>> start

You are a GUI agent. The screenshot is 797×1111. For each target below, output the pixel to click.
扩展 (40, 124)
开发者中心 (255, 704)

>> end
>> start

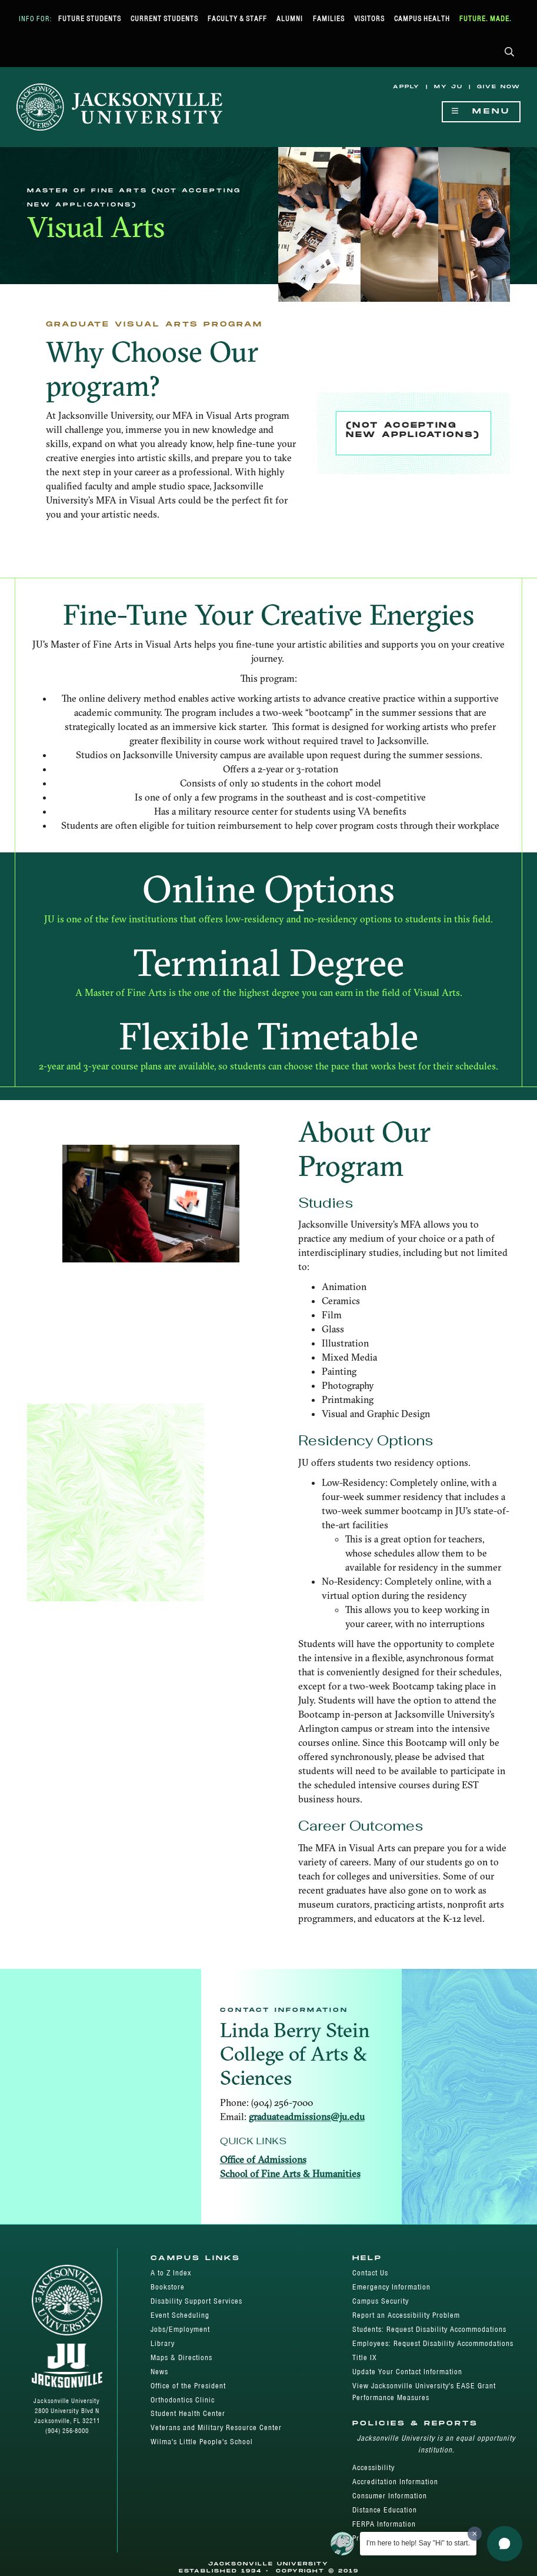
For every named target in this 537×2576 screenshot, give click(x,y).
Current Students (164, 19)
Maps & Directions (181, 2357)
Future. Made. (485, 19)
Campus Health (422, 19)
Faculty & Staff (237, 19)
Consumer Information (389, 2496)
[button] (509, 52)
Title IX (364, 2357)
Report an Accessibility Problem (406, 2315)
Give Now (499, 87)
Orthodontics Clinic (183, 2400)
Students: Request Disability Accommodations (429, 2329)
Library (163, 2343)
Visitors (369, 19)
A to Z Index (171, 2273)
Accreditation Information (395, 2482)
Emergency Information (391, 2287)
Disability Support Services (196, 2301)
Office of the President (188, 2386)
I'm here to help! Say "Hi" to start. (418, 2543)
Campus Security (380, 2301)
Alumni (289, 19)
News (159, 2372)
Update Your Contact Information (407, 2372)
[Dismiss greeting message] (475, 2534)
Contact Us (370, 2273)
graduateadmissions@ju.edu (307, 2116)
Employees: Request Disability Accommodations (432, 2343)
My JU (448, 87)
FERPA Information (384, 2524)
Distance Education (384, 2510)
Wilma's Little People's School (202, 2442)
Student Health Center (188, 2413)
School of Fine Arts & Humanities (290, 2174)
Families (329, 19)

>> end
>> start

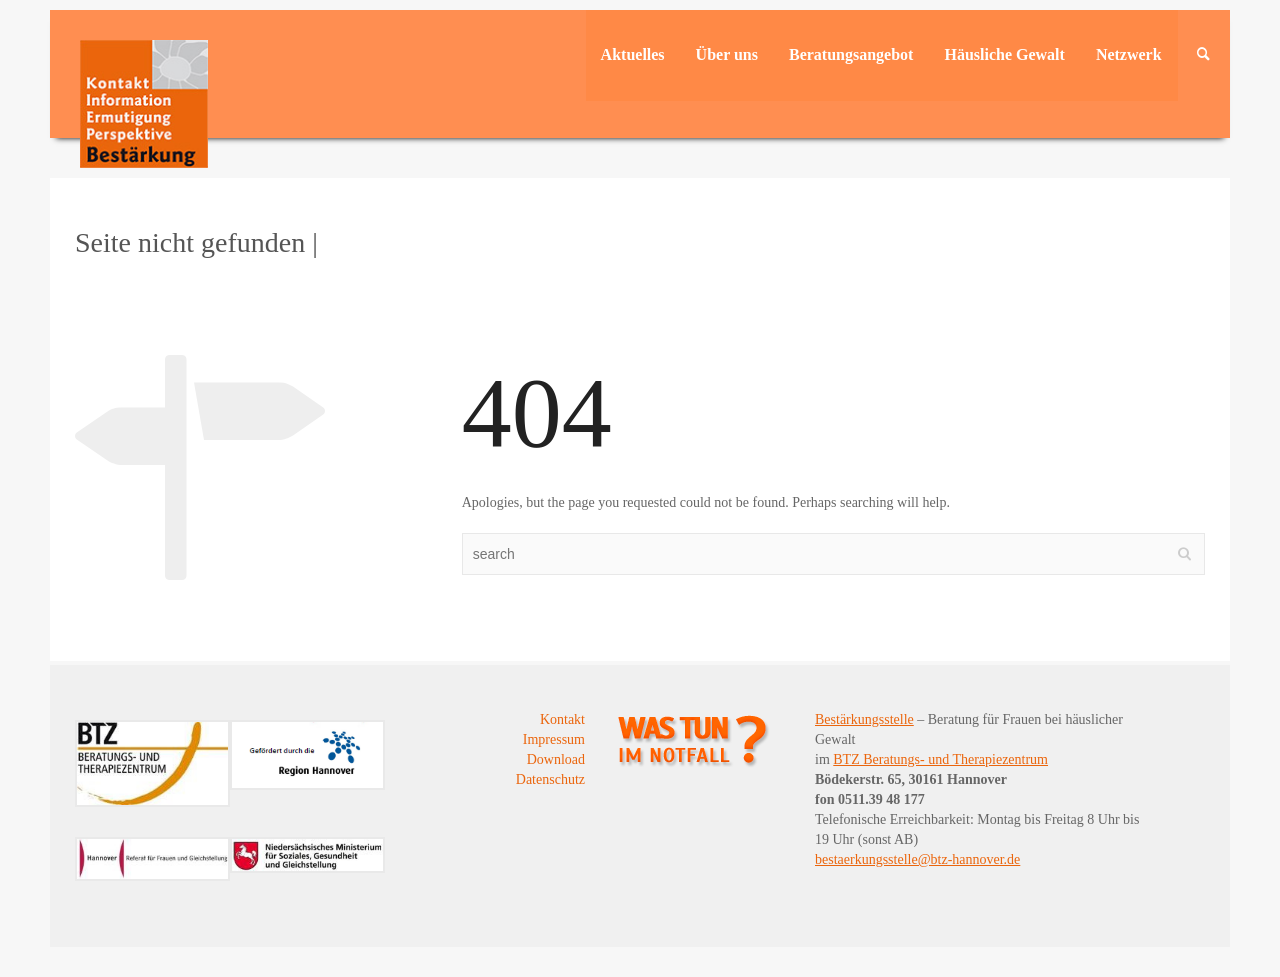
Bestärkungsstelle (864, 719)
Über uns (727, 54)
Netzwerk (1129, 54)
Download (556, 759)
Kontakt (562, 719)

>> end

» Direction: Write the rows starting at the line containing "You are a GUI" and ending at the line containing "扩展 (40, 124)" as a JSON list of strings, one string per line, skipping blank lines.

» Result below:
[
  "You are a GUI agent. The screenshot is 797×1111. For each target below, output the pixel to click.",
  "扩展 (40, 124)"
]